Even Britain’s notorious advertising censors couldn’t agree that this poster, featuring a fully-clothed 28-year-old-woman, was sexualising under-age girls.
Credit where credit’s due. We’ve criticised the ludicrously moralising and socially-engineering (and, as we have to constantly point out, entirely without legal status) Advertising Standards Authority (ASA) several times for their ludicrous decisions, often based on a single malicious complaint from the professionally offended. But even the ASA has a line in the sand for idiocy, it seems. This week, they threw out complaints against downmarket fashion brand Missguided over their promotion with Playboy.
When the company first licenced the Playboy brand a couple of years ago, there were the inevitable complaints that the company was sexualising young women by forcing them to buy clothing featuring a Bunny logo that was associated with a magazine that most of them have probably never heard of. So there was always likely to be some outrage over a public poster campaign for Playboy branded clothing, especially when Missguided tried to defend it with the rather ludicrous suggestion that the posters were about female empowerment (seriously, what is this obsession with blatantly commercial products being ’empowering’?). Inevitably, ‘more than eighteen’ (so, presumably, nineteen) people complained that the poster sexualised young women – more specifically, young women under eighteen.
The ASA has terrible form with condemning models who happen to look younger than they are, and in weirdly seeing children where everyone normal sees adults, but even their obsessions can only go so far. The model in the poster, as you can see, is clearly not a child – in fact, she is 28. More significantly, unless you believe that an exposed midriff is the height of sexual provocation, it’s hard to see how the poses could be seen as sexually provocative. They are, clearly, standard fashion poses, designed to be ‘attitudinal’ no doubt, but hardly sexy.
However, there seems little doubt that what had really rattled the cages of the complainants was the Playboy connection. For these people, Playboy is always sexual, and always exploitative. As we’ve seen in the past, when whole media-created moral panics took place over Playboy fashion and branded merchandise that young women inconveniently found appealing, there is a weird belief that simply wearing a Playboy bunny-branded top will send women – apparently all simple-minded souls who cannot make their own lifestyle choices – on the road to Hell.

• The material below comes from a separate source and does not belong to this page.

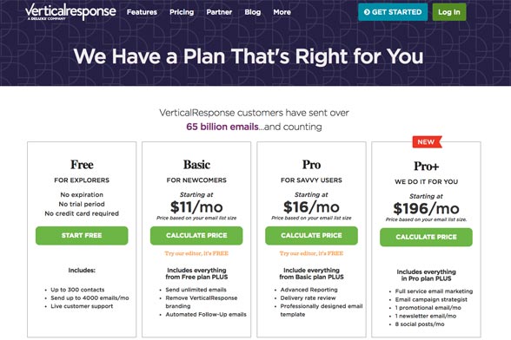Click the Get Started button
Image resolution: width=511 pixels, height=340 pixels.
point(393,12)
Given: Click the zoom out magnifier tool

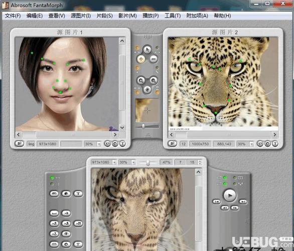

The ASA has a depressing history with upholding clearly malicious nonsense, but even they couldn’t make this complaint fly. To have upheld it would have been to either place a blanket ban on Playboy products being advertised – and that would open up a whole can of worms and legal action that I doubt they wanted to be caught up in – or to brand all fashion modelling as inherently sexually provocative and all fashion models as permanent children, well into their thirties. The decision is a blow to the fanatics who still see Playboy as the ultimate evil, but they are hardly likely to give up. We’re overdue another moral panic about sexualisation – and have arguably been seeing the first stirrings of one in recent months – so hold onto your hats and don’t get complacent.